It’s unusual for us to feature MOCs that aren’t built in real bricks on The Lego Car Blog. The Elves prefer something that can be disassembled and used as weapons for beating up their annoying colleagues, something that they can climb all over and into as well. It was with great satisfaction that we heard a “Thump!” as the first Elf who tried to leap into the cockpit of this US Marines AV-8B, fell through the digital bricks and landed on the floor. The we had to get out the airhorn and blast away his co-workers as they tried to pile on top to smush him even further into the carpet.
Justin Davies has an impressive catalogue of LDD builds, many rendered to a very high standard, both on Flickr and MOCpages. His latest build is a Harrier II, very accurately shaped and complete with the working functions you’d expect such as undercarriage, control surfaces, vectored thrust nozzles etc. It’s worthwhile visiting Justin’s galleries to see the view of the underside of this aircraft which shows how he used different plates to achieve an accurate wing planform. The rear of the fuselage has also been very neatly, smoothly and accurately shaped, including the vertical stabiliser.

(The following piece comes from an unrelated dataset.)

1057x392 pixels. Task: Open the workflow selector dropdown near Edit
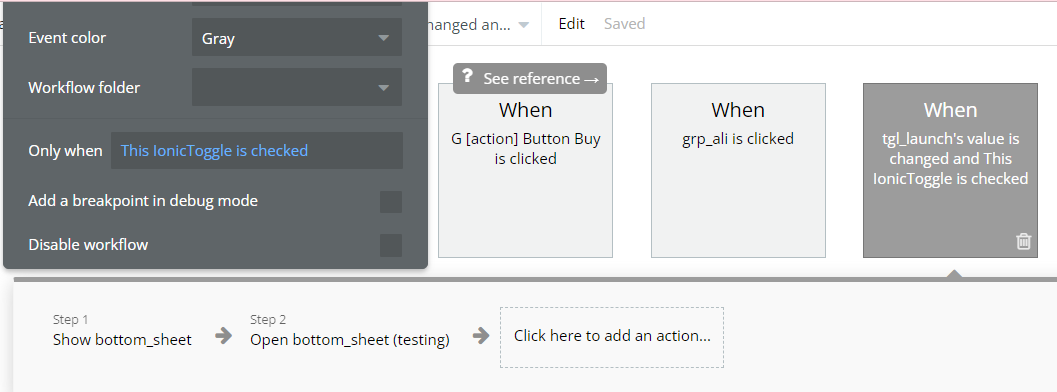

This Harrier also features a load-out of Sidewinders, rocket pods, LGBs and the cannon pods which form an essential part of the aircraft’s aerodynamics. If Justin’s previous builds are anything to judge by, we can expect to see further versions of this aircraft with a variety of weapons and colour schemes. Justin has also started to put his builds into scenes. The picture below shows an F-4J Phantom II of VF-96 “Fighting Falcons”, hunting for MiGs over Vietnam in May 1972. “Showtime 100” was flown by Cunningham and Driscoll, the first American aces of the war and the first aces to have achieved their five kills using only missiles. Although the lettering on the MOC has been added afterwards, it does feature a nicely brick-built squadron badge on its tail. You can see more of Justin’s aircraft by following these links to Flickr or to MOCpages.
Note: As these are virtual creations, the Elves who found them were rewarded with virtual Smarties, which is another reason why the Elves prefer MOCs to be in solid bricks.